Our Uber driver drops us off at the Mission, stucco-sided with an orange tile roof and a trio of bells nested in the belfry, backlit and black, like three men watching as we cross the empty plaza.
This place is definitely haunted, we agree, and hold hands, watching the Mission bells watching us, thinking about all those Indians, no Native Americans, no indigenous peoples, who suffered and died and surely they would have good reason for sticking around and tormenting the living.
We stop before an informational placard and shine a flashlight app from our phone so we can read about the cross that was erected in 1772 to mark the site of the Mission, the first mass celebrated by blessed Junipero Serra outdoors with soldiers and neophytes and his fellow priests.
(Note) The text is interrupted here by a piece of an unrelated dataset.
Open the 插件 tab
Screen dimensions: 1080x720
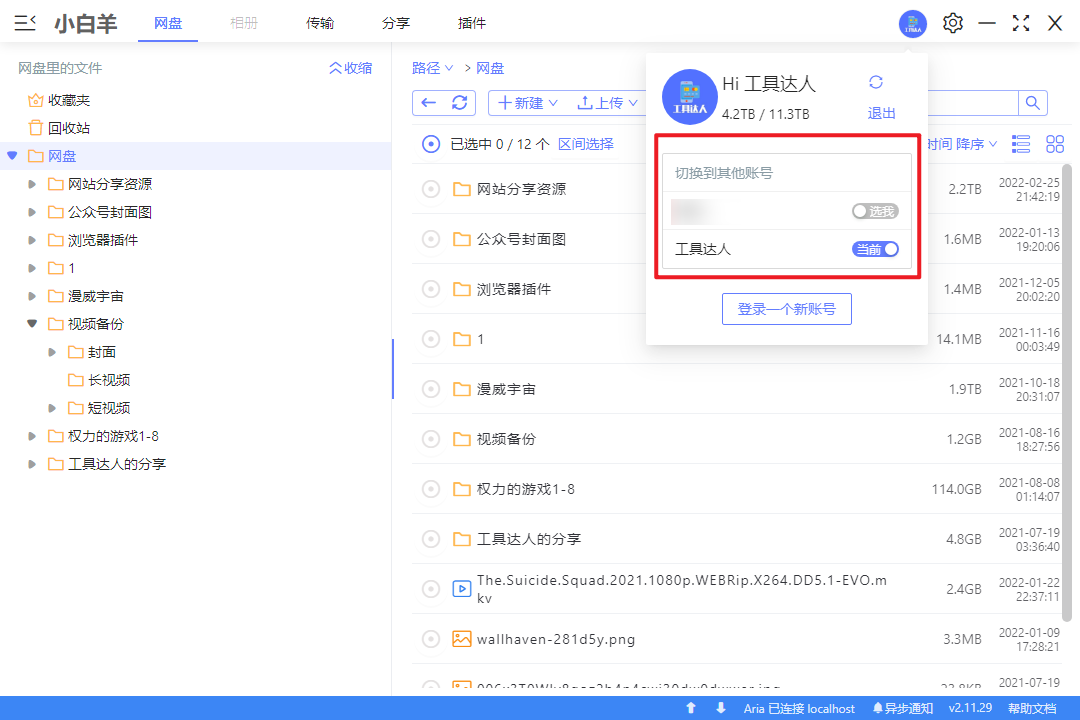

It must have been something, empty of people, grasses glowing gold, the bending limbs of coastal oaks, and grizzlies. The place was overrun with grizzlies, the placard reads, supply ships from Mexico delayed, a cold, bone-dry winter coming, cavernous hunger. We read on, about the great grizzly hunt, the soldiers carving up and shipping 9,000 pounds of dried and salted bear meat to the surrounding missions.
Gross, we agree and follow a path down to the creek lined with giant eucalyptus that block out the moon. On the other side is the back patio of a bar where drunk college kids flirt and paw at one another and snap pics with their phones. A reminder of how we met, at a Westwood college bar with our fake I.D.s in the butt grinding madness of the dance floor, and later, back at the sorority house, the linked legs and spilling of guts, a feeling like surgical alteration, of permanence.
We consider taking a shot like that first night, but no, we have a mission, those under the bridge kids. We follow the path and see an old brick footbridge spotted with base gray paint to cover graffiti. It’s not until we’ve passed under the bridge that we hear a soft ripple of laughter, see them, four, no, five kids dressed in many layers of black, sitting in a circle like some kind of séance and maybe they’re witches? Even better.
Hands locked together, we approach the kids slouching or leaning back in the grass, eyes saying leave us alone. It’s not danger we’re after nor comfort even but some heavenly middle ground, the space where things hurt and heal all at once. “Hello,” we call, “good evening.” The kids say nothing. “A friend of ours from the Madonna Inn told us you were the people to see if we wanted any mushrooms. Is that so?”
“Are you a cop?” one of them asks. Late teens, early twenties? It’s impossible to tell anymore. But young, with a faint beard of acne, a head of short brown dreads. “You have to tell me if you’re a cop.”
“We are not cops.”
“How much do you want?”
It is far too easy, as if divinely intervened, the Mission looming three-eyed behind the under the bridge kids.
“This place is creepy. Why do you hang out here?”
“We live here.”
“What about your parents?”
They laugh a collective laugh. It is a mean-spirited laugh. Some would even call it evil. Our hands, we lock them tighter.
It is not until we’re on the other side of the bridge that we open our mouths and chew up one mushroom each, tasting dirt and decay, kissing deeply.